··· Data supplied
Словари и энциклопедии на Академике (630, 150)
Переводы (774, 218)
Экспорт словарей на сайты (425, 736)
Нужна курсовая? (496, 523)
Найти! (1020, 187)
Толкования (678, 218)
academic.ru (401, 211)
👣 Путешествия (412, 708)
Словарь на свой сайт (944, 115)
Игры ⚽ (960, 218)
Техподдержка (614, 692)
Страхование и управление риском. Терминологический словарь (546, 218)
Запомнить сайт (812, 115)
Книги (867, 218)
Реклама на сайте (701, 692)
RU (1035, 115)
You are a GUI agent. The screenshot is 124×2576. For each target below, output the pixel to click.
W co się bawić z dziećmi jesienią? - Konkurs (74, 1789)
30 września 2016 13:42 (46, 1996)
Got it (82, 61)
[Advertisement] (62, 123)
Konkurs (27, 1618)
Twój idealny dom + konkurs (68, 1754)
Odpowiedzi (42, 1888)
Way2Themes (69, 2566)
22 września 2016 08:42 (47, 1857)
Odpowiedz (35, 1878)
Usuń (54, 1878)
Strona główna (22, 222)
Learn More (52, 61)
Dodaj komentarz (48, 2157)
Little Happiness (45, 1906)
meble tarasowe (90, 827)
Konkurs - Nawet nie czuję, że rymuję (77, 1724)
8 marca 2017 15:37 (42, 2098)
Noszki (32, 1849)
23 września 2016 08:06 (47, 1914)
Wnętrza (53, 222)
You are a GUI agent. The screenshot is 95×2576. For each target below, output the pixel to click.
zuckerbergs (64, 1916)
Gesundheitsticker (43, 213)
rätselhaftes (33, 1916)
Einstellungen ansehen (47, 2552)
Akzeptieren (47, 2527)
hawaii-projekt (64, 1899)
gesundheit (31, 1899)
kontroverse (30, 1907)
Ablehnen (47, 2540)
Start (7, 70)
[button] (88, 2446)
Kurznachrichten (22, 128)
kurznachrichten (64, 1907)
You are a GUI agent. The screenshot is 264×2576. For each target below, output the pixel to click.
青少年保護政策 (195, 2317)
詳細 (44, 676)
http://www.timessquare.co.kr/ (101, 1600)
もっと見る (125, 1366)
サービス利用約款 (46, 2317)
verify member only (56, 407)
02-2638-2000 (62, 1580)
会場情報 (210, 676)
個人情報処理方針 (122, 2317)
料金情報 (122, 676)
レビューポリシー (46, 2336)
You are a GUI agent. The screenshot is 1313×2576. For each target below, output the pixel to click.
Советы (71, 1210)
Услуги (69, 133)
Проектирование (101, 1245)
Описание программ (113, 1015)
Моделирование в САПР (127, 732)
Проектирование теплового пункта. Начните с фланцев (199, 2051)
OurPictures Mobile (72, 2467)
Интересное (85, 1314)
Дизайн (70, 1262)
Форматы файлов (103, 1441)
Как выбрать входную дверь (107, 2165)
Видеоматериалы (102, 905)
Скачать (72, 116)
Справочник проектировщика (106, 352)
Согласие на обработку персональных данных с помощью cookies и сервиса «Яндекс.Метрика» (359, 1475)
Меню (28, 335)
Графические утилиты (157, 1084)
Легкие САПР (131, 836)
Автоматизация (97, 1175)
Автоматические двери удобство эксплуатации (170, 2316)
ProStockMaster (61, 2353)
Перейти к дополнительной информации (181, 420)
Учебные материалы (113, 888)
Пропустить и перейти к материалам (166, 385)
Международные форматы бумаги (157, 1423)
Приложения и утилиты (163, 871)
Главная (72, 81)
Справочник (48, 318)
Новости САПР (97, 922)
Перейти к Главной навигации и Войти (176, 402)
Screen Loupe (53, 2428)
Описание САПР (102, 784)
······
_Exercise instructions_.
Scan the data, and report each line that uses the word "САПР".

_Task output_.
Моделирование в САПР (127, 732)
Легкие САПР (131, 836)
Новости САПР (97, 922)
Описание САПР (102, 784)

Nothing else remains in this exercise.